THE SWEET HEIR-AFTER
Will and Kate’s second child set to join a long line of royal understudies,
Born: June 3, 1865 Place: Marlborough House, London Older sibling: Prince Albert Victor (Eddy) Succession at birth: Third. But he became second in line when Albert Victor died in 1891 at the age of 28, and then king when his father, Edward VII, died in 1910. Death of brother: It was considered a tragedy at the time, but some historians would look back on Eddy’s death of pneumonia in 1891 in a less charitable light. “Queen Victoria was always kind to Eddy, but she must have wondered whether the monarch would ever survive the reign of this dissipated halfwit,” writes Celia Clear in Royal Children. (Some historians have argued that Eddy never had the opportunity to rise to the occasion, and that his correspondence has shown him to be thoughtful, notes royal historian Carolyn Harris.) Scandal: As a second son, George had a career in the navy, which he gave up when he became heir.

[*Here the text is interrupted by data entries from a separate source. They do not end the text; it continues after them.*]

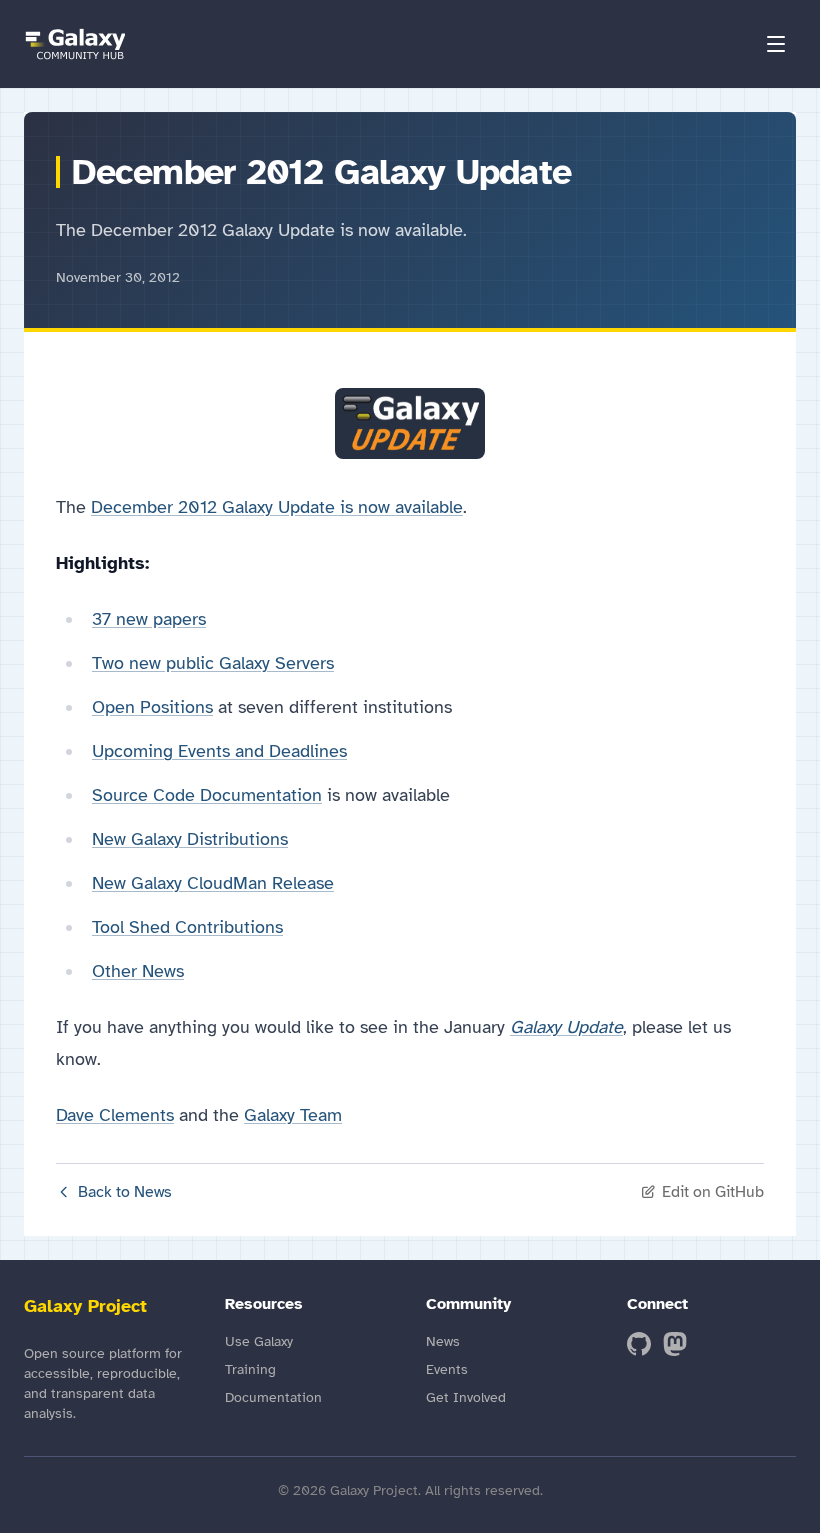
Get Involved (466, 1397)
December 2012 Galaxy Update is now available (277, 507)
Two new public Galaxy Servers (213, 663)
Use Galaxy (259, 1341)
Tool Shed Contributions (187, 927)
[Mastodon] (675, 1344)
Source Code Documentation (207, 795)
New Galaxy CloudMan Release (213, 883)
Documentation (273, 1397)
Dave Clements (115, 1115)
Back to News (125, 1192)
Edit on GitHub (713, 1192)
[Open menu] (776, 44)
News (443, 1341)
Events (447, 1369)
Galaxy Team (293, 1115)
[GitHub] (639, 1344)
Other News (138, 971)
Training (250, 1369)
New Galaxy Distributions (190, 839)
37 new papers (149, 619)
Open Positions (152, 707)
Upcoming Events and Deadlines (219, 751)
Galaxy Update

George married Eddy’s fiancée, Mary of Teck. Harris says there had been speculation that George had a secret marriage and fathered illegitimate children while he was in the navy, and those rumours had to be firmly quashed when he came to the throne. He dealt with some tabloid press accusations of bigamy, but the rumours were unsubstantiated, she says. Legacy: A traditionalist who liked his hemlines long, George was seen as old-fashioned and perhaps a little dull, but he was popular. He was monarch during the First World War and was pitted against his cousin, Kaiser Wilhelm of Germany. In 1917, he changed the family name, SaxeCoburg-Gotha, to Windsor and relinquished his German titles. He started the tradition of the royal Christmas broadcast in 1932.